Браун прочел записку, разорвал ее на мелкие кусочки и, повернувшись к Корнелиусу, который принес послание, насмешливо сказал:
– Прощайте, мой друг!
В тот день Корнелиус побывал в форте и шнырял близ дома Джима. Джим вручил ему записку, так как тот говорил по-английски, был известен Брауну и не подвергался риску попасть под выстрел одного из его людей, что легко могло случиться с кем-нибудь из малайцев, в темноте приближающихся к холму.
Вручив послание, Корнелиус не уходил. Браун сидел у маленького костра; все остальные лежали.
– Я мог бы вам сказать кое-что приятное, – угрюмо пробормотал Корнелиус.
Браун не обратил на него внимания.
– Вы его не убили, – продолжал тот, – а что вы за это получаете? Вы могли бы забрать все деньги у раджи и ограбить дома буги, а теперь у вас нет ничего.
– Проваливайте-ка отсюда! – проворчал Браун, даже не взглянув на него.
Но Корнелиус уселся рядом с ним и стал ему что-то нашептывать, изредка притрагиваясь к его локтю. То, что он сказал, заставило Брауна с проклятием выпрямиться: Корнелиус сообщил ему о вооруженном отряде Даина Уориса в низовьях реки. Сначала Браун решил, что его предали, но, поразмыслив, убедился, что о предательстве не может быть и речи. Он ничего не сказал, и немного погодя Корнелиус равнодушным тоном заметил, что есть другой обходный путь, хорошо ему известный.
– Полезное сведение, – сказал Браун, настораживаясь; и Корнелиус заговорил о том, что происходит в городе, повторил речи, произнесенные на совете, ровным голосом жужжа в ухо Брауна, словно не желая будить спящих.
– Он думает, что обезвредил меня, – не так ли? – очень тихо пробормотал Браун.
– Да. Он дурак. Дитя малое. Он явился сюда и ограбил меня, – жужжал Корнелиус, – и заставил весь народ ему верить; но если что-нибудь случится, и они перестанут ему верить, – что тогда от него останется? Этот буги Даин, что ждет вас в низовьях реки, капитан, – тот самый человек, который загнал вас на холм, когда вы только что сюда прибыли.
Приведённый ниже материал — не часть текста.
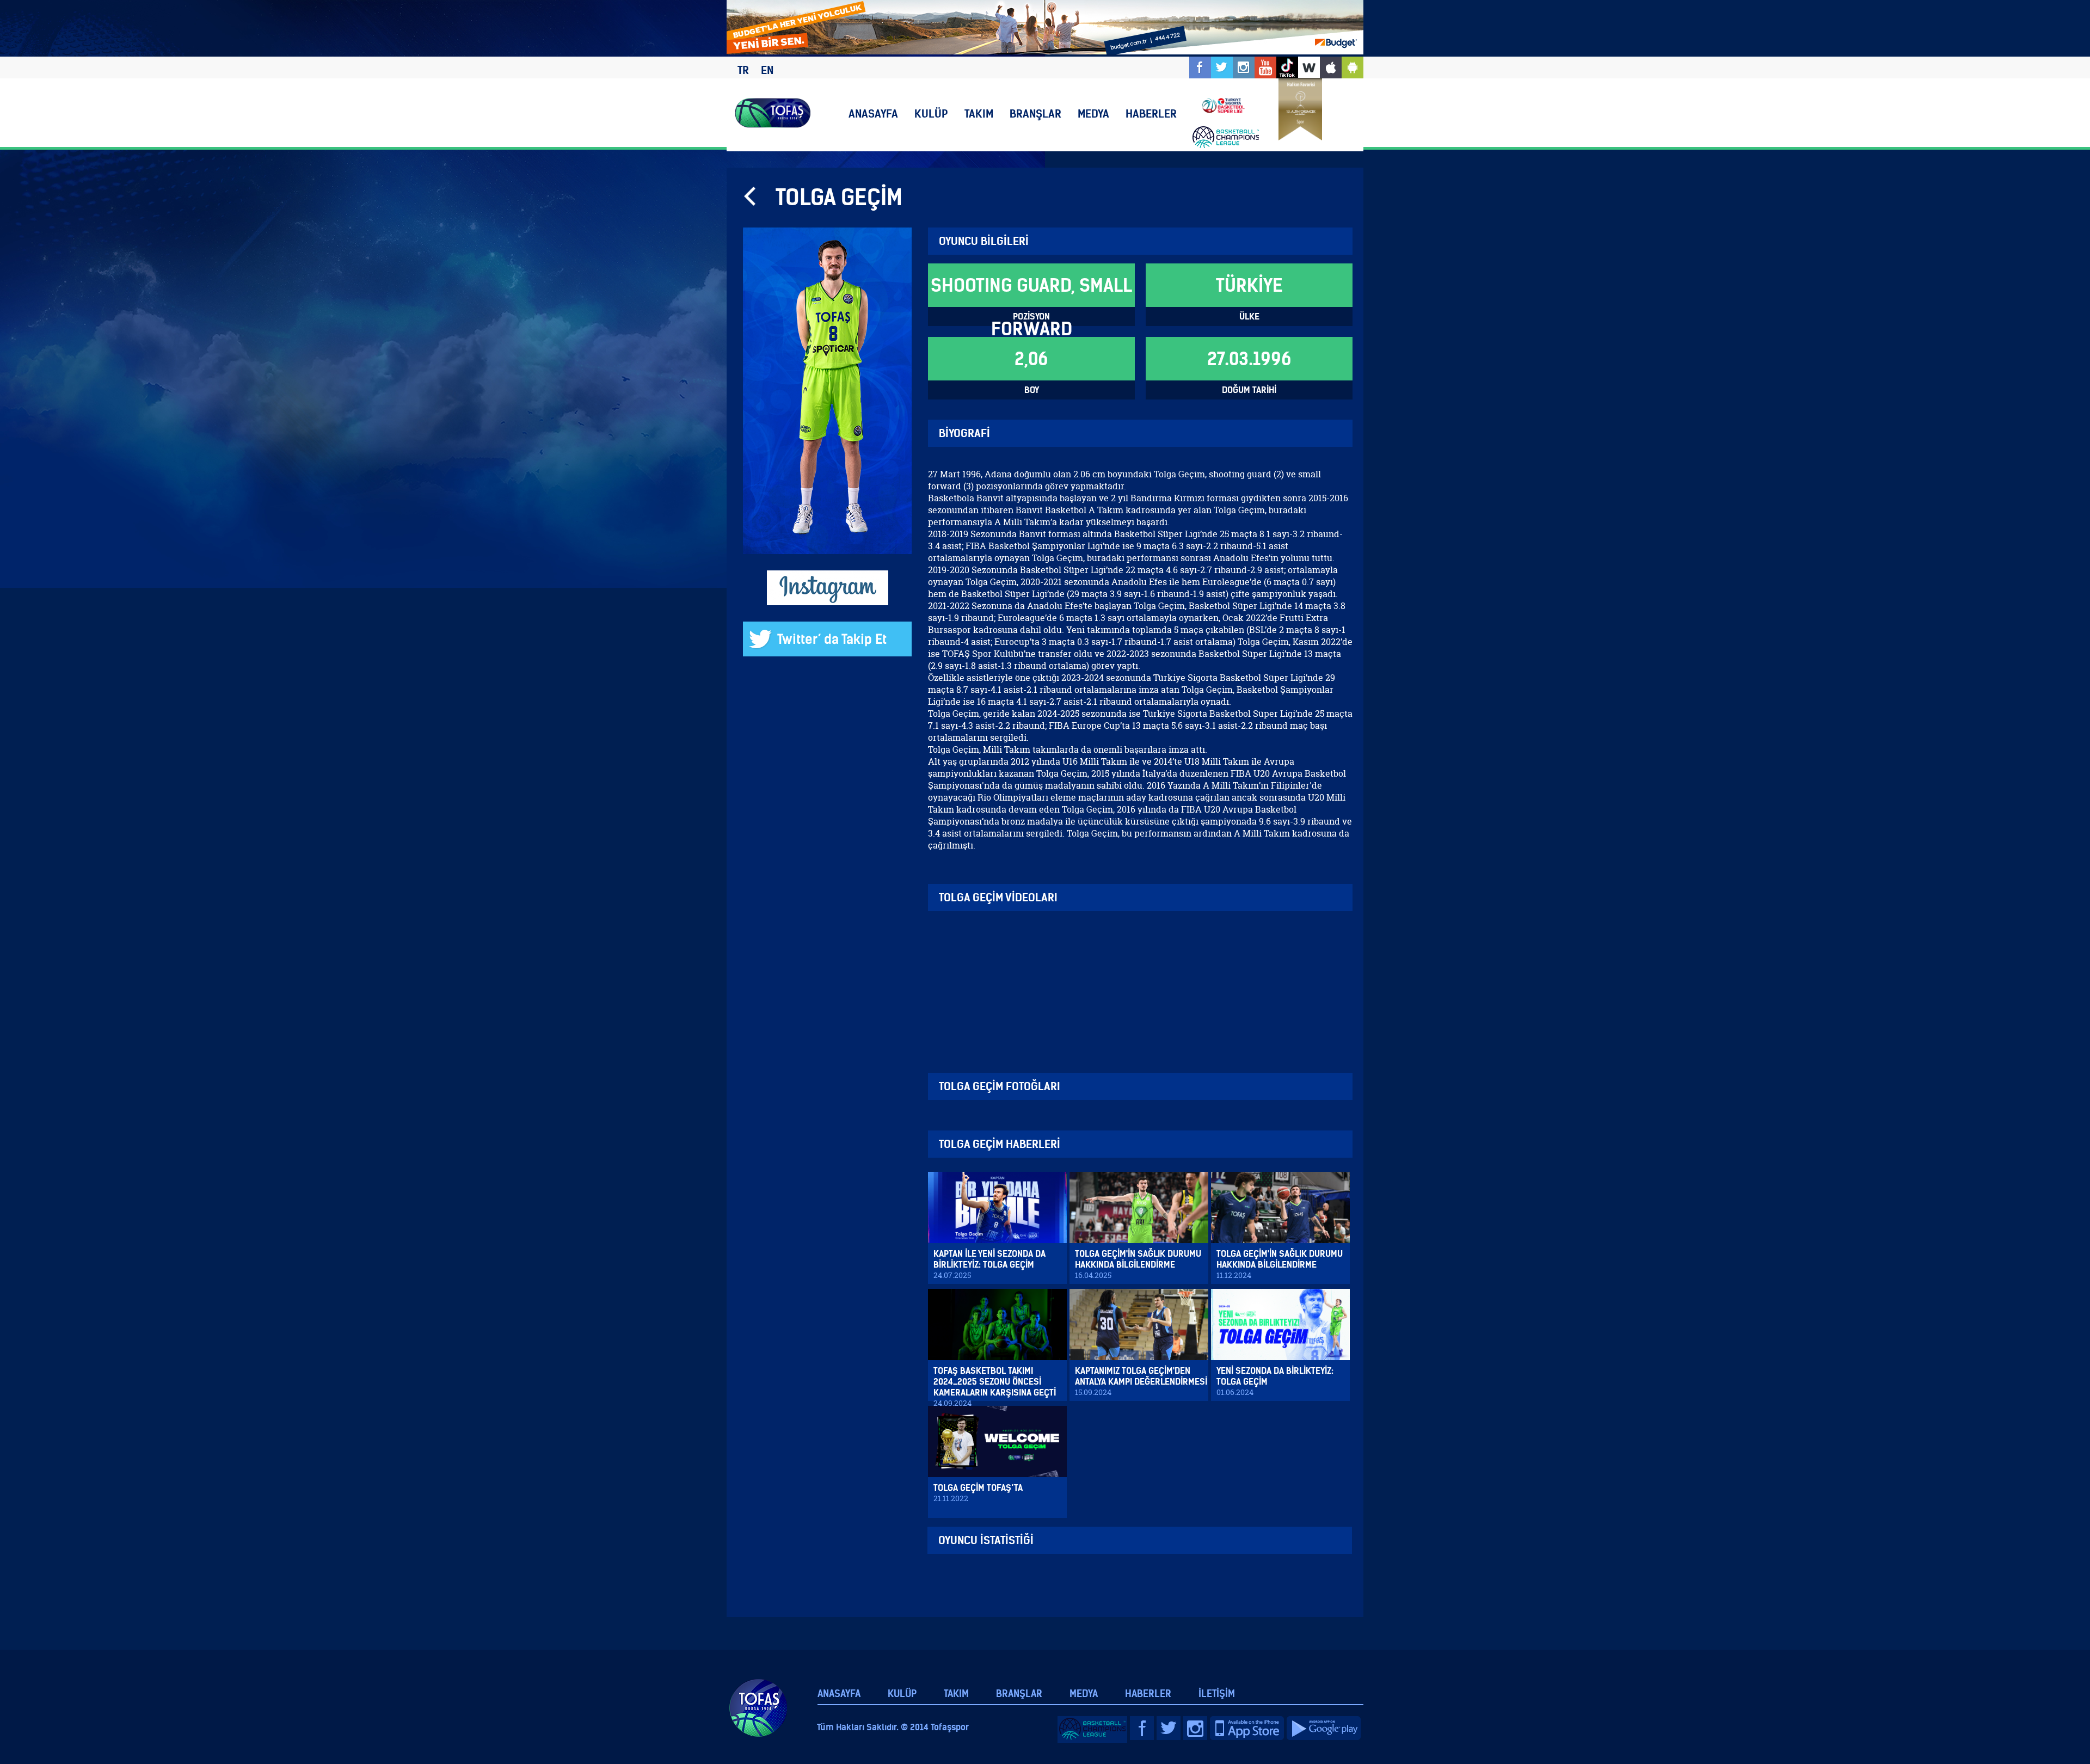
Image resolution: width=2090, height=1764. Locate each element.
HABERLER (1151, 113)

Браун небрежно бросил, что недурно было бы избежать этой встречи; и с тем же независимым видом Корнелиус заявил, что знает обходный путь – пролив достаточно широкий, по которому лодка Брауна может пройти, минуя лагерь Уориса.
– Вам придется не шуметь, – сказал он, словно что-то вспомнив, – так как в одном месте мы будем проходить как раз позади его лагеря. Очень близко. Они расположились на берегу и втащили свою лодку.
– Не бойтесь, мы умеем скользить неслышно, как мыши, – сказал Браун.
Корнелиус потребовал, чтобы его каноэ взяли на буксир в том случае, если он будет указывать дорогу Брауну.
– Я должен поскорей вернуться назад, – пояснил он.
За два часа до рассвета караульные известили находившихся за частоколом, что белые разбойники спускаются к своему судну. Тотчас же встрепенулись все вооруженные люди в Патюзане, хотя на берегах реки по-прежнему было тихо, и если бы не дымное пламя костров, город казался бы спящим, как в мирное время. Тяжелый туман низко навис над водой, и в призрачном сером свете ничего не было видно. Когда баркас Брауна выплыл из речонки в широкую реку, Джим стоял на низком мысе перед частоколом раджи – на том самом месте, куда он ступил по приезде в Патюзан. В сером свете показалась движущаяся тень – одинокая, очень большая и, однако, трудно различимая. Доносился тихий шепот. Браун, сидевший у руля, слышал, как Джим спокойно сказал:
– Путь свободен. Вы лучше доверьтесь течению, пока не рассеялся туман. Но скоро он рассеется.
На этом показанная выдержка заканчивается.